Aim of the exercise >> How many of the lines below contain the word "search"? Only the number is wanted.

___ Record set

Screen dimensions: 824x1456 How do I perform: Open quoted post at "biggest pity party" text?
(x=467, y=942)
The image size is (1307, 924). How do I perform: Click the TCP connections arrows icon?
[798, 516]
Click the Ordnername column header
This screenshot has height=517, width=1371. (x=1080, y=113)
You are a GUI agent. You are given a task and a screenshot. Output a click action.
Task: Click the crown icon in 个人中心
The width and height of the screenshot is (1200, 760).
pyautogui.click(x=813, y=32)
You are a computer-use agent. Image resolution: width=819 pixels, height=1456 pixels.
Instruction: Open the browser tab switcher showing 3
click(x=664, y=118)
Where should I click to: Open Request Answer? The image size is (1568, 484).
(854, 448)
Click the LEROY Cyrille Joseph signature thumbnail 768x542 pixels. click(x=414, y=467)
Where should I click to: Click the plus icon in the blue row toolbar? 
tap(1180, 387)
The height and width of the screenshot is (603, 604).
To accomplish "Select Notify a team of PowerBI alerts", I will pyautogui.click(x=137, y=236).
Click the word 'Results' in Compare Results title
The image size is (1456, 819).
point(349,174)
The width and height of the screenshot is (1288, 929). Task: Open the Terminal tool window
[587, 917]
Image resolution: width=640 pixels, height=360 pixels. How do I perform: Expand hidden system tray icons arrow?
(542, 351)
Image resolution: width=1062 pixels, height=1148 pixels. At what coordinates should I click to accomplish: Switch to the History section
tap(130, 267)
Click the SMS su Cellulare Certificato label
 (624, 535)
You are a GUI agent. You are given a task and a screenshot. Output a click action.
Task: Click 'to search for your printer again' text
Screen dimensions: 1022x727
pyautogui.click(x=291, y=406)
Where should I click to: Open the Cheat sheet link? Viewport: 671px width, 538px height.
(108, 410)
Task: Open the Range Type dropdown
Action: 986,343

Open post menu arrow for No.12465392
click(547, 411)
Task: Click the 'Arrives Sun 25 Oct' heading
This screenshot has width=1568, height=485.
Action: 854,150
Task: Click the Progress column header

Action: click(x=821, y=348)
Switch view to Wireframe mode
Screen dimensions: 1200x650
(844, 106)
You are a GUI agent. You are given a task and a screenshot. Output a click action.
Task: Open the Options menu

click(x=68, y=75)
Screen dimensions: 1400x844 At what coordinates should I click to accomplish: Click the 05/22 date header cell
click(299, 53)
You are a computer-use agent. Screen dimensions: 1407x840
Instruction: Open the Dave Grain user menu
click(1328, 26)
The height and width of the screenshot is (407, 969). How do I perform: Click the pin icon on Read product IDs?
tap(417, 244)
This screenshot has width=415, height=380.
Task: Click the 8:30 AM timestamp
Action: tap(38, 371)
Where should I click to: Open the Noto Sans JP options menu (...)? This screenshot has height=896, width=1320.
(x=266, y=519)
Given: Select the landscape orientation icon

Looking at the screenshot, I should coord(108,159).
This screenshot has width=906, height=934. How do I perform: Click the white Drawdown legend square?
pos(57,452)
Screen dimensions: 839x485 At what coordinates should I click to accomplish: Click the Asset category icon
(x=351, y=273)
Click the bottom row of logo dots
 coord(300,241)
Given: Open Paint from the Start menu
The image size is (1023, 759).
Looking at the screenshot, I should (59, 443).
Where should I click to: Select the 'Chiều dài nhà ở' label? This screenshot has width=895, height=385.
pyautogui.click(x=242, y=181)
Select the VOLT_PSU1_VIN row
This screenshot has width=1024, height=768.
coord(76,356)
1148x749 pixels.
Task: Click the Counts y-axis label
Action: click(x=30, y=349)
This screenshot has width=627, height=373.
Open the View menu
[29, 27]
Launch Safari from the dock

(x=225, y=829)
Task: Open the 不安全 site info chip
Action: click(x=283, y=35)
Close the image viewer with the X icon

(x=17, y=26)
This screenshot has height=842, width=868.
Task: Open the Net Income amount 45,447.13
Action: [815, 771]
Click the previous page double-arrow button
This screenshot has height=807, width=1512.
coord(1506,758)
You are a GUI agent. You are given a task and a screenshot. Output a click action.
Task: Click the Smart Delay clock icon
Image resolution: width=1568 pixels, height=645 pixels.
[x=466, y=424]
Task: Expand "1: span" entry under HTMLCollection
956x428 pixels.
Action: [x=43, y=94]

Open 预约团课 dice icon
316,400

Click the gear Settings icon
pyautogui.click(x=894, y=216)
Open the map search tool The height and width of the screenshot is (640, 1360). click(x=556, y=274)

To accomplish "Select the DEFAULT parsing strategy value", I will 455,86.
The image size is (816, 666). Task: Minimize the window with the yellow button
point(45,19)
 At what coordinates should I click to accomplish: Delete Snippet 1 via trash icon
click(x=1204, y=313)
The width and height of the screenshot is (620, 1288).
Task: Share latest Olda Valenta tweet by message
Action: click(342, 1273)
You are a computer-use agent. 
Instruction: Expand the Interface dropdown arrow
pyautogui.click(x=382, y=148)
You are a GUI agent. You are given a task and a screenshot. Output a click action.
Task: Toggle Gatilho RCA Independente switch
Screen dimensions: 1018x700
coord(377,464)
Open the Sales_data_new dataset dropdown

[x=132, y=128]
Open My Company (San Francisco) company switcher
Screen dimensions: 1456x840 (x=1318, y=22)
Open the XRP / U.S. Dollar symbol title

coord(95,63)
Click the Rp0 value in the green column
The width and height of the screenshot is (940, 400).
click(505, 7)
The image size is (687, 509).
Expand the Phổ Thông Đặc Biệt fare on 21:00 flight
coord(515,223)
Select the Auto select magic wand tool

______

Result of the exercise >> 2